Following Tenured Radical's example, Dr. Crazy and others have written several interesting posts about their own formative experiences in college--basically, how they got to where they are now, often after having been academic fuck-ups or just academically indifferent. They're all great posts, with the underlying message that, as professors, we should never write off the disengaged, the sullen, or the screw-ups, because those kids, too, can get it together, sometimes quite suddenly, when something or a series of somethings sets them alight.
That's a message I agree with profoundly, having seen it happen among a number of my own students. However, that wasn't my experience in college. I wasn't an academic fuck-up any more than I was an academic star. I was thrilled to have gotten into a fancy college, and once there I was a good, dutiful student whom I suspect almost none of my professors or TAs remembered once the semester was over. I didn't talk much in class, and though my essays were better than average they continually failed to deliver on whatever promise they might have shown: I would often get warm, encouraging comments on the first essay in a class that had two or three, and very few on the later essays as it became clear that I wasn't interested in or able to push myself further. The problem is this: I had a beautiful prose style and a strong, engagingly eccentric voice, but my literary analysis was hit or miss and I really didn't understand what I was doing, what made an essay an A- instead of a B+, or what I could do differently. (I was frustrated that I was stuck in this B+/A- limbo, but I didn't seek out help and no one spontaneously gave it to me.)

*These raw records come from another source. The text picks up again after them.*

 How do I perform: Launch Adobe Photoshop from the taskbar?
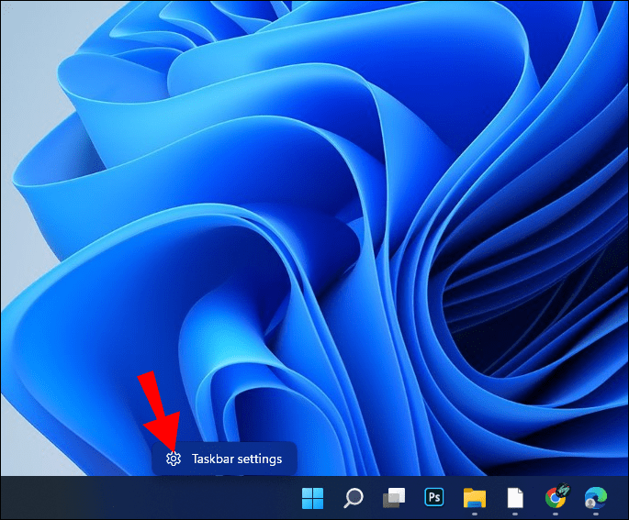pyautogui.click(x=433, y=498)
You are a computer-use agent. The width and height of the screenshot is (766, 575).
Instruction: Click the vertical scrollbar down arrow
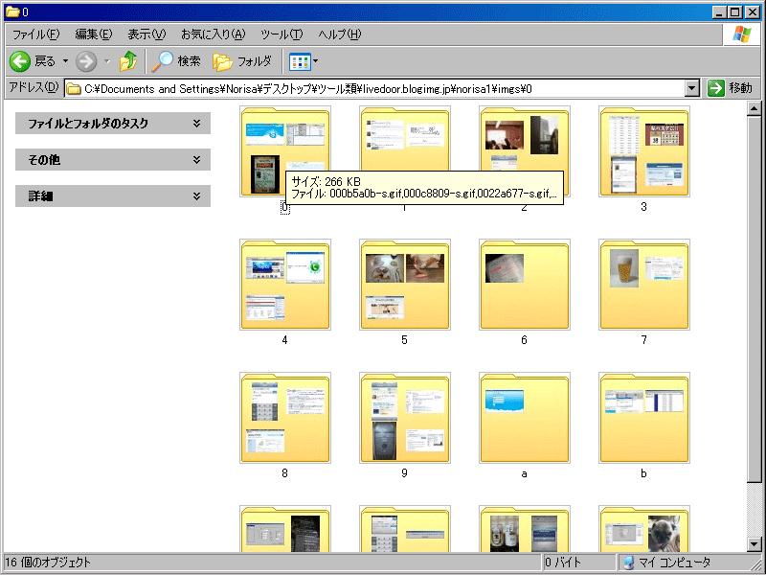[754, 543]
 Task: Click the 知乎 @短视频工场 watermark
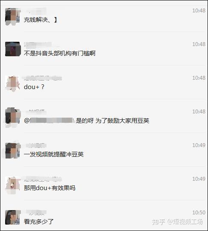(x=177, y=222)
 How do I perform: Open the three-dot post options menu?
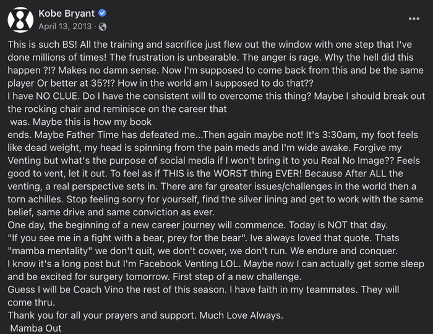tap(414, 19)
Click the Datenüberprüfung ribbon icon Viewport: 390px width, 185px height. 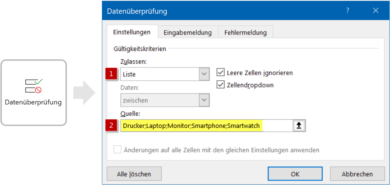(x=33, y=86)
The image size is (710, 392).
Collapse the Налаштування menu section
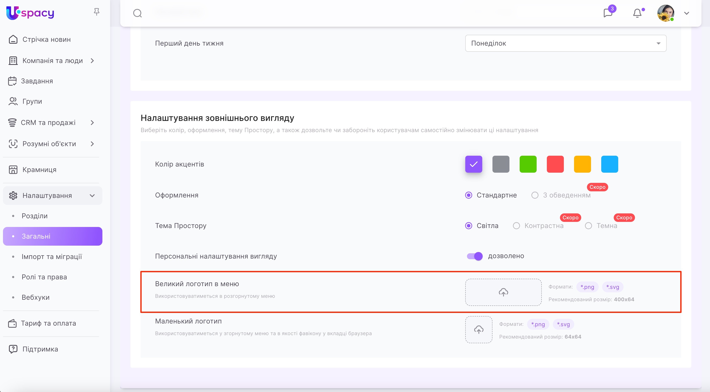(92, 196)
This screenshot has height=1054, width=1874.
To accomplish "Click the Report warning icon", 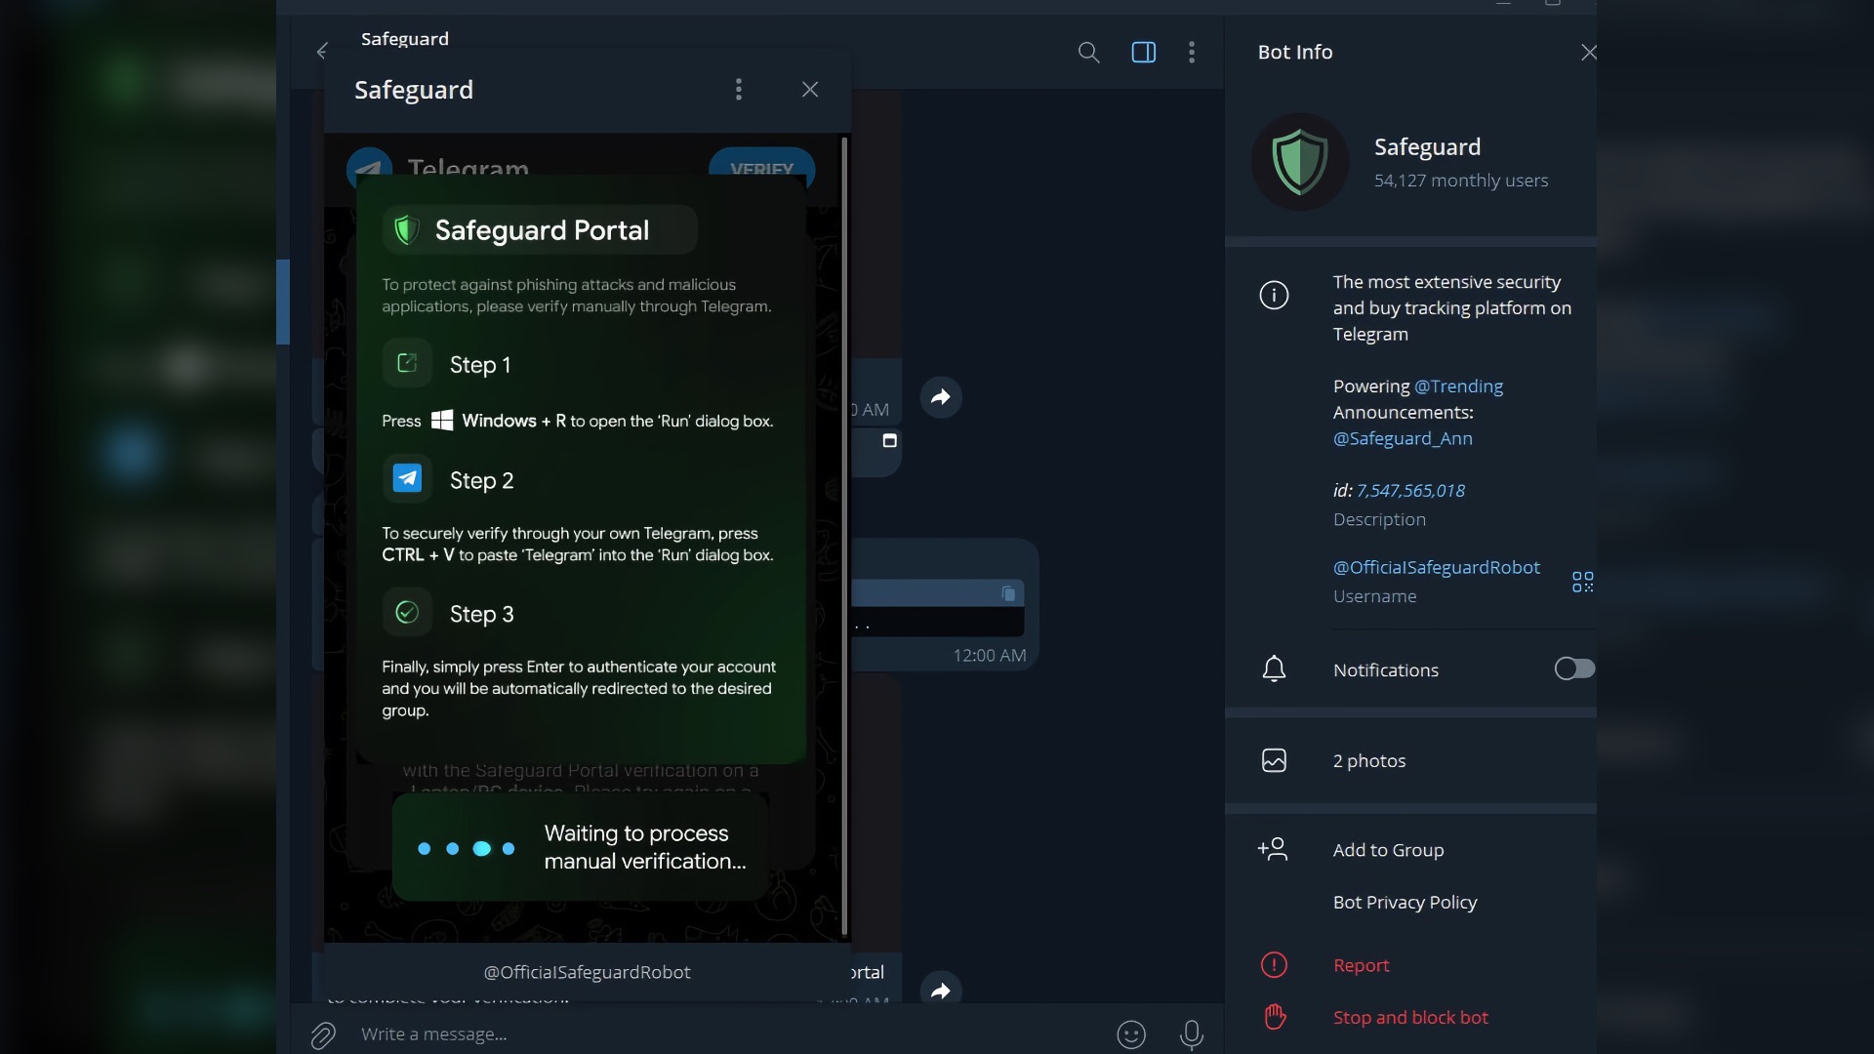I will 1273,965.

The closest thing I had to the kind of formative experiences that TR and Dr. Crazy describe was the Milton lecture I took in the spring of my sophomore year. I adored the professor and either adored Milton or transferred some of the adoration I felt for my professor onto Milton himself. However, my TA gave me a B- on my first paper, far and away the lowest grade I'd ever received. It scared the shit out of me, and partly because I loved the material and partly because my TA was the first person to actually tell me that I didn't know what the hell I was doing, I killed myself for the rest of the semester. I rewrote the paper for a B+. I got 100% on the midterm, 97% on the final, and spent literally three weeks slaving over my eight-page final paper, on which I also got a very high A.
Then over the summer H.K. and I wrote a ridiculous, irreverent play, "The Fifteen-Minute Milton," and sent copies to our professor (with whom we'd never had any personal interaction) and our TA. Our prof sent us a very sweet note, our TA never replied, and that was that.

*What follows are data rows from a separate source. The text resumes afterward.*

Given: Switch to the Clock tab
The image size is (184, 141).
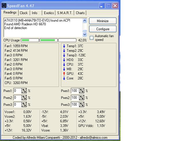Looking at the screenshot, I should click(24, 13).
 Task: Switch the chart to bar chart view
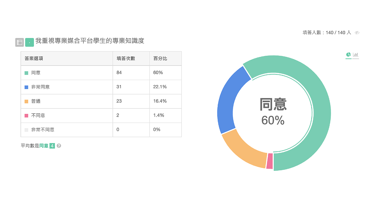(355, 54)
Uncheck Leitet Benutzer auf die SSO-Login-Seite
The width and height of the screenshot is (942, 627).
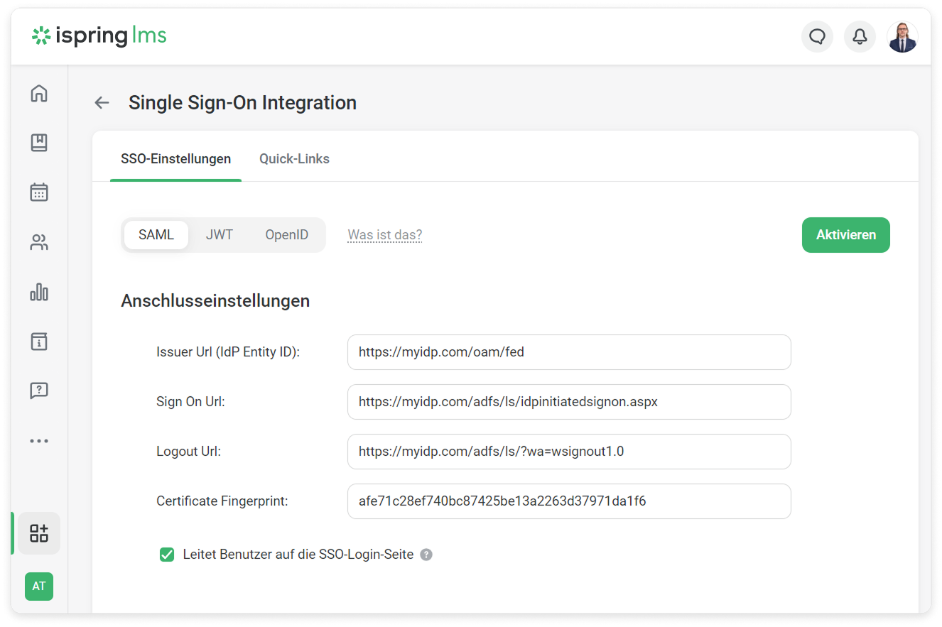[167, 555]

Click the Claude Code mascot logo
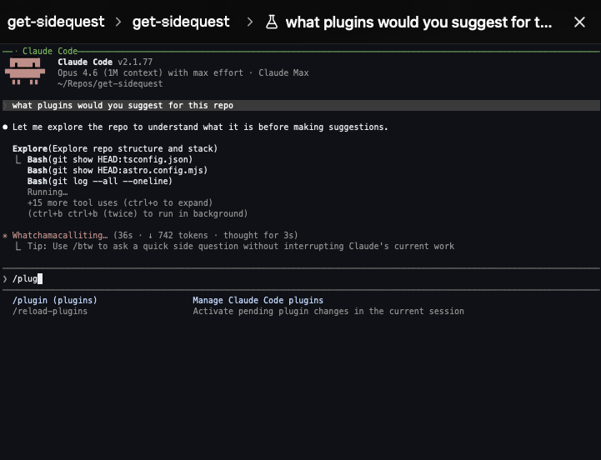24,72
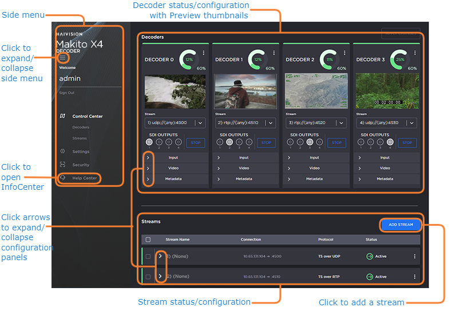Go to Streams in the side menu
The height and width of the screenshot is (323, 464).
coord(80,138)
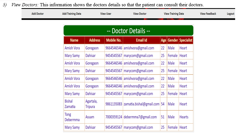Select the Tong Debermma name cell

(x=74, y=117)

It wasn't actually a transformational moment, however, in the sense that it set me on the path to a Ph.D. or even to noticeable academic improvement. I did go on to take four other classes in Renaissance lit and three in Early Modern history, but I never did as well in a literature class again. I liked many of my classes, often quite a lot, but my essays continued to straddle the A-/B+ line and I wrote a truly horrible senior essay (also on Milton).
No one ever told me that I should go to grad school, or praised me for my critical acumen; when I asked the woman who became my senior essay advisor to work with me, she cheerfully agreed--and then added, "Did you know that David [one of the other students from our seminar] asked me to advise his essay, too? He's REALLY SMART."

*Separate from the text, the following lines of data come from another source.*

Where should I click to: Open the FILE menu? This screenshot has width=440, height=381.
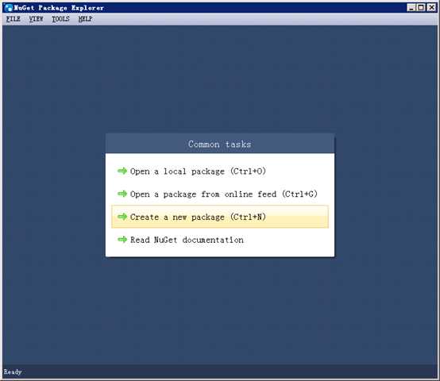(14, 19)
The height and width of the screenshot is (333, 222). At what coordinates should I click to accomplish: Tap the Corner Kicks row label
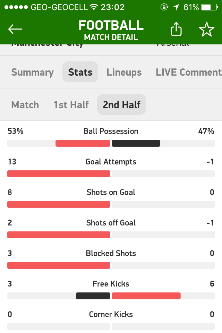(111, 314)
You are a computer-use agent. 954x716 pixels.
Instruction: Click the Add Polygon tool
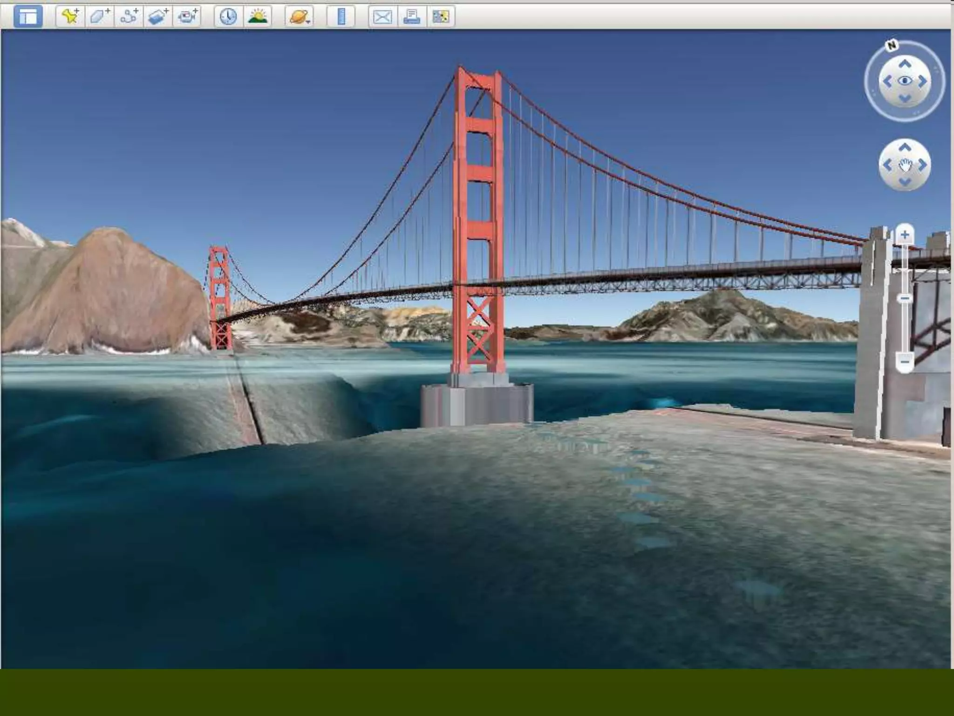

That was not something anyone said about me in college, and neither did they say it about me in graduate school. My early graduate work was fine. I didn't give evidence of not belonging. But no one ever suggested that my work was exceptional or indicated that they expected great things from me; in fact, I had a complex for a long time about having been admitted just because I had the right "breeding": I feared I'd gotten into the M.A. program because I'd been an INRU undergraduate, and then into the Ph.D. program because I was already taking classes with doctoral students. (That may in fact be true--I have no way of knowing--but it's not something I worry about any longer: lots of us have unfair breaks of one sort or another, but if our work is good, then fuck it.)
But I plugged along, diligently or maybe desperately, not getting a lot of feedback or more than a basic level of support, and my work got better and I grew more confident. But honestly, I haven't ever felt, not since high school, that I was anyone's favorite or anyone's golden child (as long-time readers will recall, I got this job as a very late hire, not having originally been among even the semi-finalists). I've always been a small fish in a big pond--but it's a nice pond, and a pond of my choosing, and I'm happy I get to swim in it.
So if my experience as a student affects my teaching, it's that I wish both to build up my overlooked students and to rattle my more confident ones. I'm allergic to arrogance and complacency, even when it comes from students who are, arguably, smart enough to get away with it. Teaching at a state institution means there's often a wide range of abilities in any given classroom, and students who write pretty well and have pretty good insights tend not to get pushed and do tend to get complacent. They're big fish in a small pond, and as such they're petted and praised and often not encouraged to recognize how far they still have to go.
It's a tough thing to teach--real confidence alongside real humility--but I guess I see my job as not letting anyone think they're good enough, yet, but that they have the potential to be.